Diners watch the performances unfold.
Diners watch the performances unfold. Marcus Middleton

This post was written by Elena Goukassian and originally appeared on Per la Mente. Discover more like this at Per La Mente.

When you read the phrase “dinner theater,” your mind likely conjures a hokey, over-acted tourist attraction focusing on a murder mystery or a highly costumed historical period. Secret Supper: The Musical was nothing like that, but rather a uniquely classy affair, where the actors encircled the dinner tables and both the food and the performances were offered in alternating courses, all taking place within a half-built structure on Manhattan’s Upper East Side.

“We wanted to give the performances similar attention as the food,” says Amy Virginia Buchanan, co-founder and artistic director of Spring Street Social Society, the members-only group that organized the event. “People want to consume artistic content one thing at a time, which is why we took away a plate of food before each performance.” So, for example, a first course of sourdough bread with salted butter was followed by a scene in which each of five actors told stories about the last time they’d cried; adventures on the subway followed a chicken pot pie; and the last scene/course of snow/tarte tatin closed off the evening, with the kitchen crew coming out dancing in the grand finale. “[The chef] has a background in theater,” Buchanan says. “The play is all about feeling nervous and anxious, so he wanted to provide comfort food when he was crafting the menu.”

A chef works his magic.
A chef works his magic. Sam Ortiz

Although this was the Spring Street Social Society’s very first musical, it’s far from their first production. Buchanan and Patrick Janelle — the society’s other co-founder and executive director — first met five years ago, introduced to each other by a mutual favorite coffee shop barista. Buchanan had moved to New York “fresh out of clown school” and was looking to get into avant-garde theater, while Janelle was seeking a unique event to produce. “Two weeks after we met, we had our first cabaret in his backyard,” Buchanan remembers. Nine months later, the duo hosted their first dinner, with performance woven throughout. Since then, Spring Street Social Society has grown by leaps and bounds. It currently has about 350 members, and the co-founders produce events in New York, Los Angeles, London, and San Francisco.

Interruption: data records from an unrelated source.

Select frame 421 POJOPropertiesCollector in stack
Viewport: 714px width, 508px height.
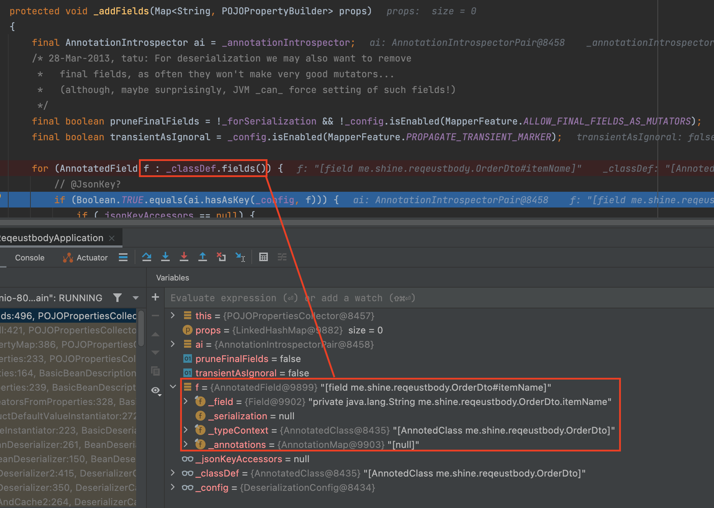click(68, 330)
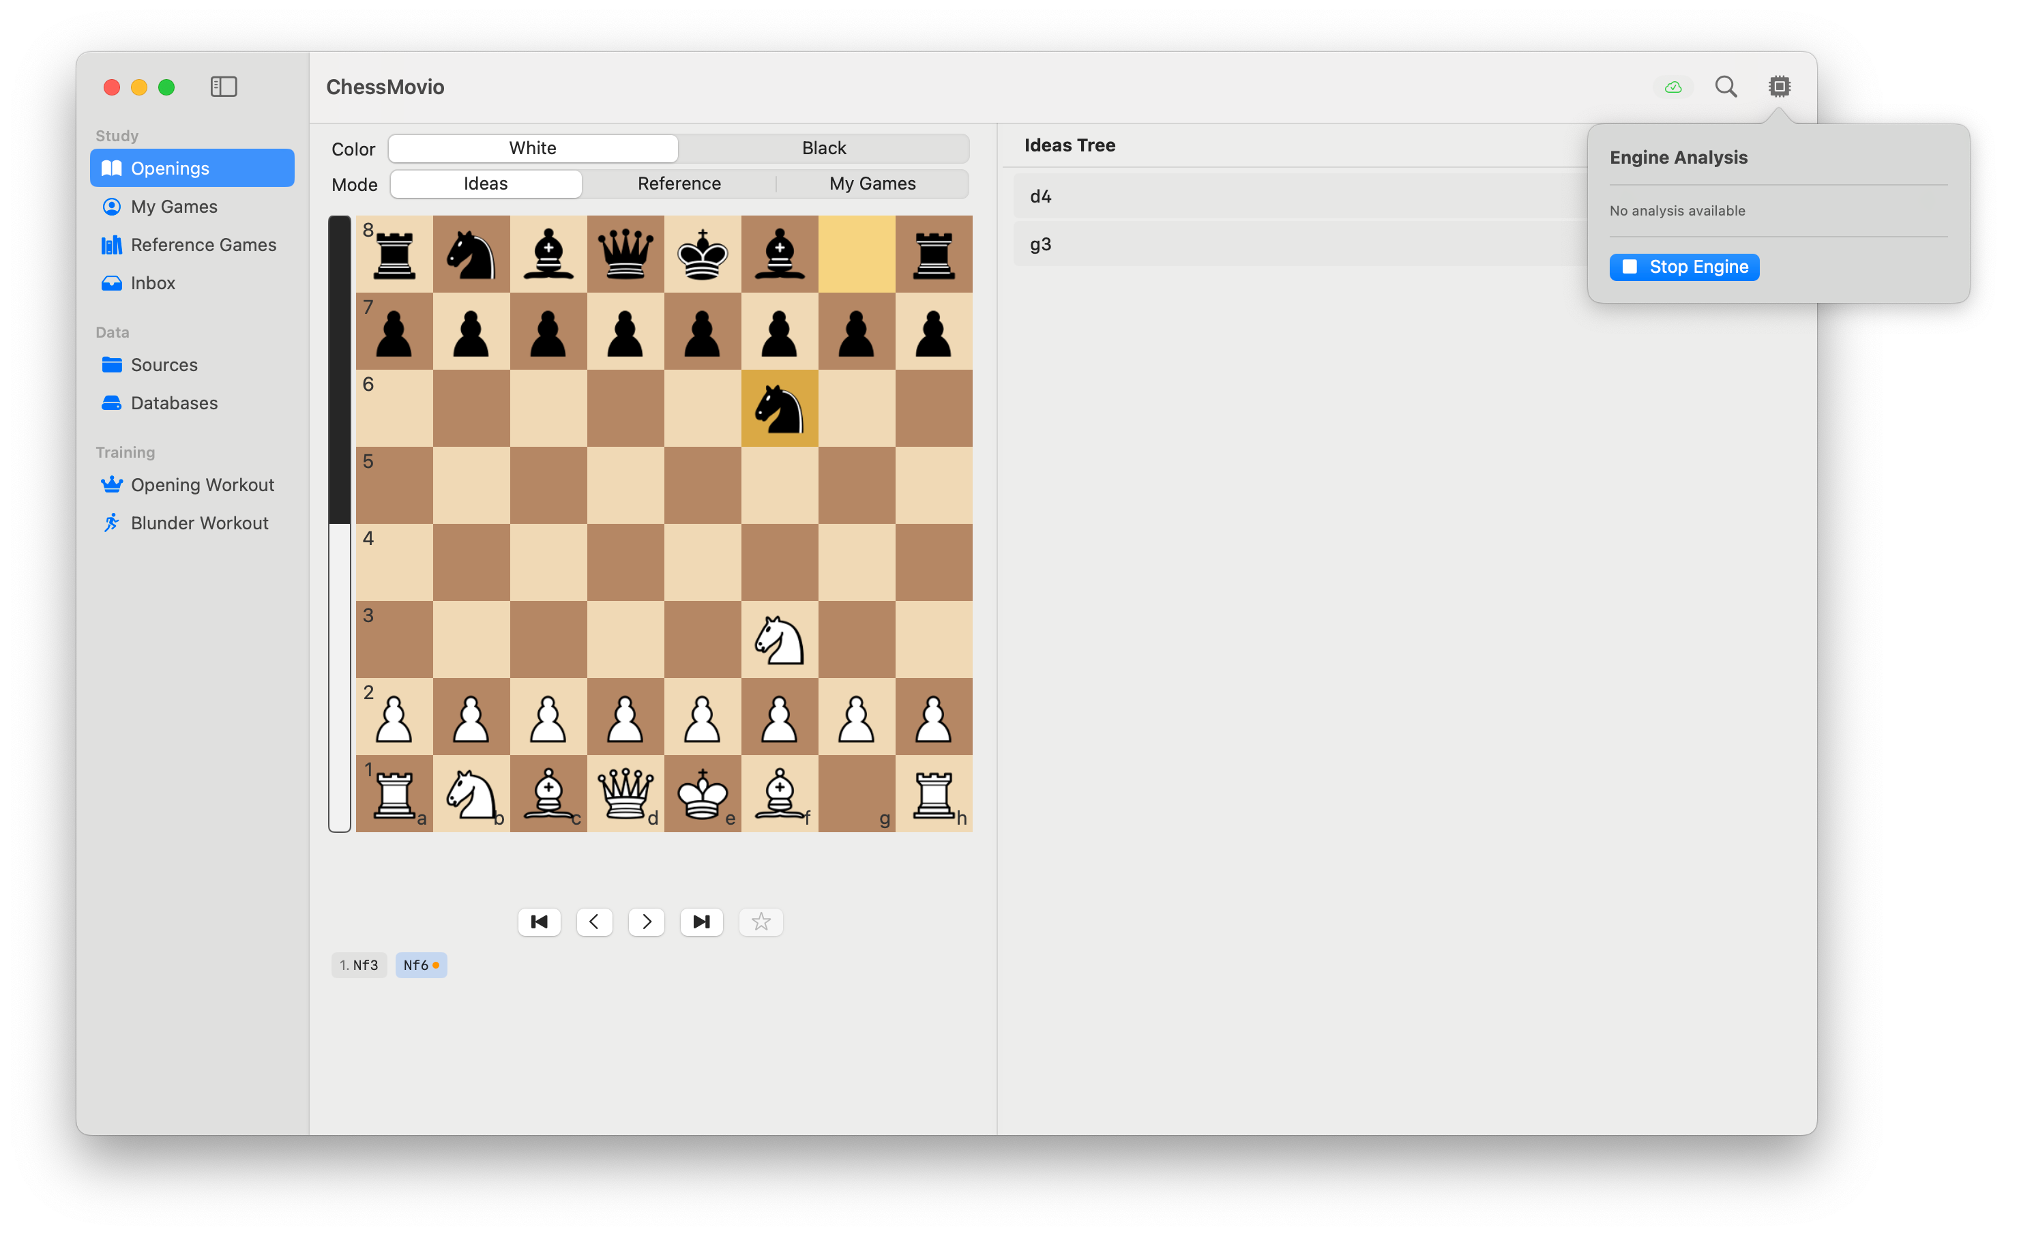Jump to last move of line
Screen dimensions: 2019x1236
tap(701, 922)
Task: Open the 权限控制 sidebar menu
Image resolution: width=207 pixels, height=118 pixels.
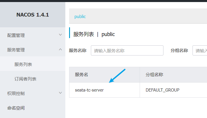Action: click(16, 94)
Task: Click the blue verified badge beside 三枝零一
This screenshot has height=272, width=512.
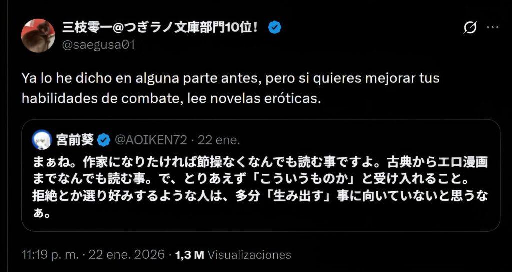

A performer approaches diners.
A performer approaches diners. Marcus Middleton

The society’s offerings vary throughout the year, but each takes place in an unusual location, which is revealed to attendees the morning of the event. “We love transitional moments and spaces,” Buchanan says. “We have speakeasies, cultural cocktail parties, dinners, and cabarets.”

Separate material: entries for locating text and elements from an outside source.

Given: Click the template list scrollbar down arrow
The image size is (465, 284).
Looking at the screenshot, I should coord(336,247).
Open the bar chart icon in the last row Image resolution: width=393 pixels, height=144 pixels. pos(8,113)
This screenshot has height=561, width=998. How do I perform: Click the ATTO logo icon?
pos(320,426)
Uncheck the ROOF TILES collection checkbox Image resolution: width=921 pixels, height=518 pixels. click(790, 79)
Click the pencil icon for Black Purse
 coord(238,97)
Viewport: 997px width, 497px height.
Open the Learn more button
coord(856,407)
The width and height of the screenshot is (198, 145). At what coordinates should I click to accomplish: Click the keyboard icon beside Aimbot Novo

The musical, which ran for two weekends, was the first time they’ve ever done the same show more than once, and also the first time they opened up tickets to the general public. As for the impetus behind the characters, Buchanan says playwright T. Adamson “created caricatures of Spring Street members.” During the production, Buchanan walked around the tables, chatting with members and pouring wine, and she found that many people were delighted to recognize themselves in the characters. “It’s a play about one of our dinners, or a meta-theater version of one of our dinners, with all the social anxiety and need to gather together.”

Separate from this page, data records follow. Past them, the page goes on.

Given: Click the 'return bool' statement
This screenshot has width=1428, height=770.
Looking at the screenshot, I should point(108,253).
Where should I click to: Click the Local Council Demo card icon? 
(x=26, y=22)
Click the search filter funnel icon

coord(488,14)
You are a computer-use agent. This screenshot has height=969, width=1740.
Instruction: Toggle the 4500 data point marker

Guests raise their glasses.
Guests raise their glasses. Sam Ortiz

About 500 people attended Secret Supper: The Musical, and Buchannan hopes to make larger productions like this a yearly tradition. In the meantime, current society members can attend an upcoming parlor party in New York and a small dinner in Los Angeles in December, and membership will open up to the general public in January. The primary goal of the society and all of its events? “Bringing people together for something special,” Buchanan says. In that, they have certainly been successful.